The Opera season, a mainstay of the summer, was canceled last year. So, too, were the May-to-October youth baseball tournaments held at Dream Park. Both reopened for shorter two-month periods this year.
That meant fewer empty hotels rooms, and so on, right down to the beer sold at the local breweries. The town has already lost more than $1 million in tax revenue.
Otsego County, which includes Cooperstown, reported a drop of $5.8 million overall in tax revenue, $2 million alone in unpaid property taxes that was offset in part by federal stimulus money.
Cutbacks in Cooperstown mean services like street paving, sidewalk repair and buildings upgrades had to be put on hold.
“This whole region lives off Coopertown’s renown to bring people in,” Katz said. “The town is an incredible economic engine. Ultimately, you’re talking about millions and millions of dollars in lost revenue.”
The Hall, which is a non-profit founded and run by the family of Chairwoman Jane Forbes Clark, will survive.
According to a 2019 federal tax filing, the Hall had $21.9 million in gross receipts and $52.8 million in assets, both declining figures over previous years. Statistics provided by the Hall show that 275,000 visitors entered the museum in 2019, with 90% of them visiting during the summer months.

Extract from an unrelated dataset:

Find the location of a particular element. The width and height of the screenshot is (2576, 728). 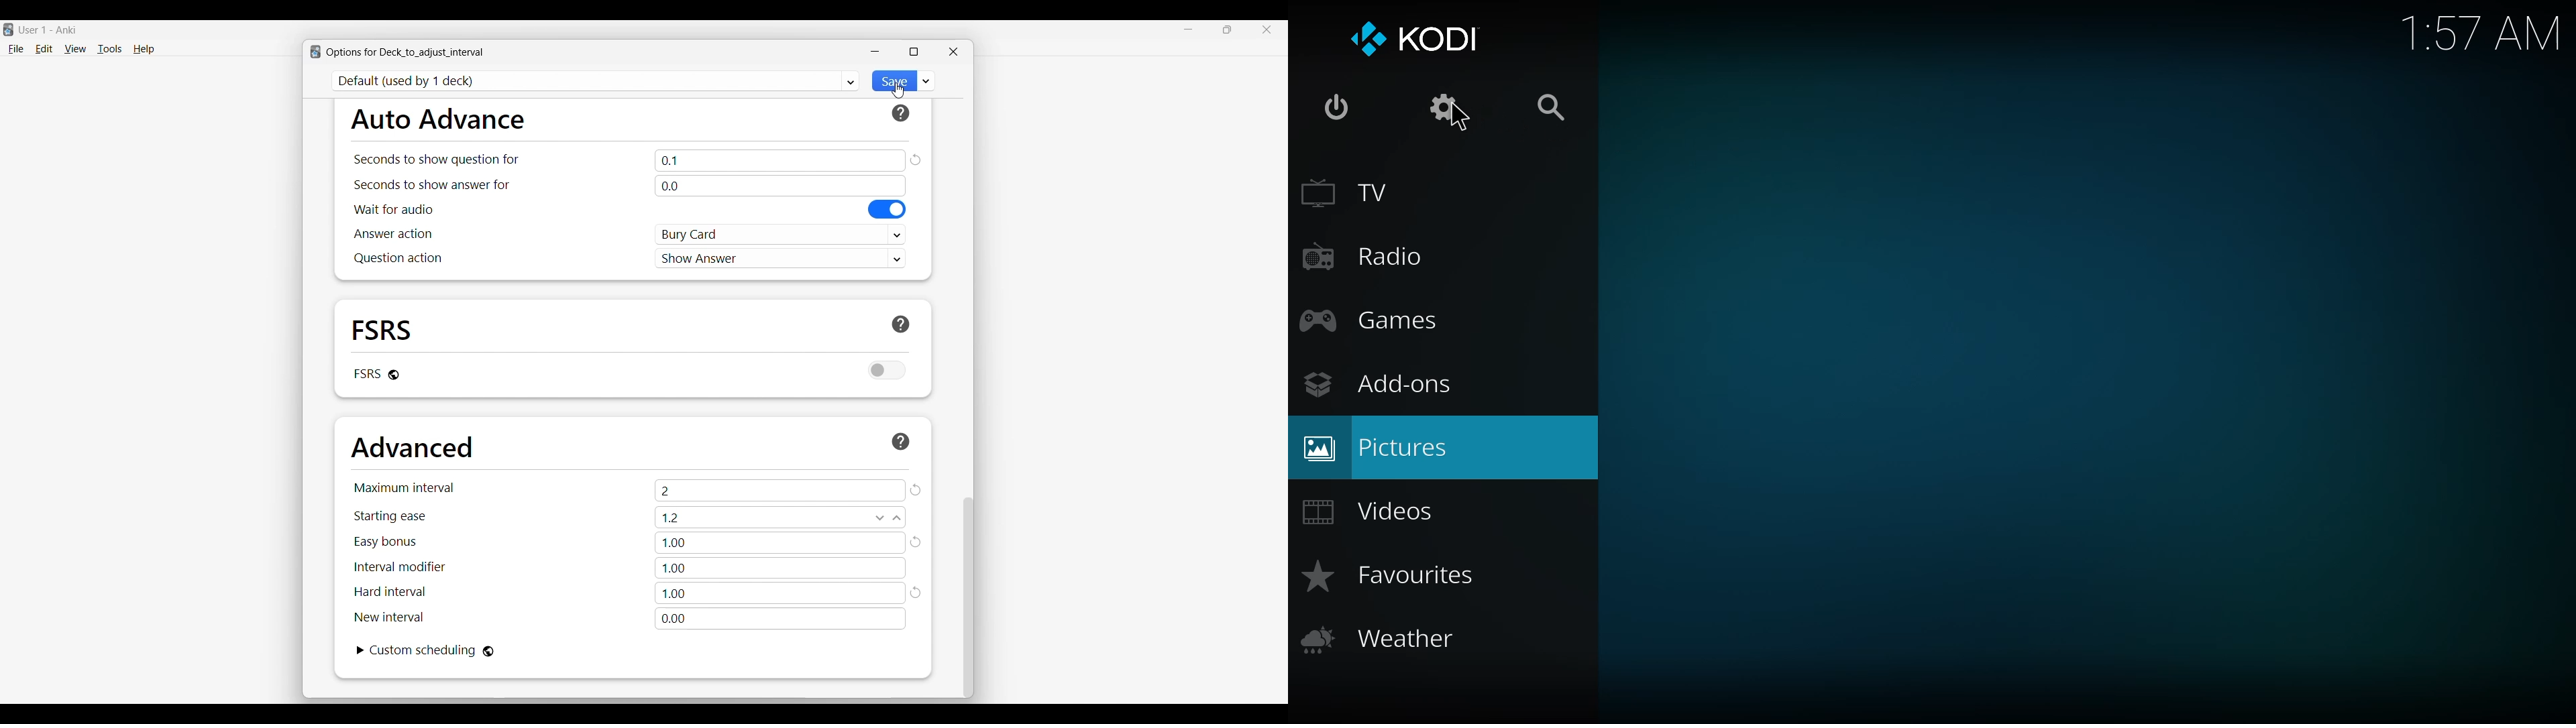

Last year, when the Hall was closed from March 15 to June 25 because of COVID restrictions and induction weekend was canceled, attendance dipped to 51,371, a Hall spokesman confirmed. But its 2020 tax filing was not yet available and though the spokesman confirmed that revenue was way down, no specific figures were provided.
The renovation of Doubleday Field continues, last year commemorating its 100th anniversary since play began there in 1920 on what was then a cow pasture.
Katz was on a committee that raised $5 million of the projected $5.8 million to pay for the renovations, which include a restructured left-field bleachers, since torn down but left for several years without any completion.
Doubleday is a Cooperstown entity and is not officially connected with the Hall of Fame, though it still stages some events there. And more money must be raised for cost overruns, Katz said.
To be sure, he sees the town bouncing back.
“The sense of Cooperstown is very positive,” he said. “We’re very resilient. There’s a small-town community pride and cohesiveness that helps in a situation like this. It’s not like living in a bigger city, where there’s not that sense of togetherness that a small town has.
“August, though, looked like it was a little bit back to normal.”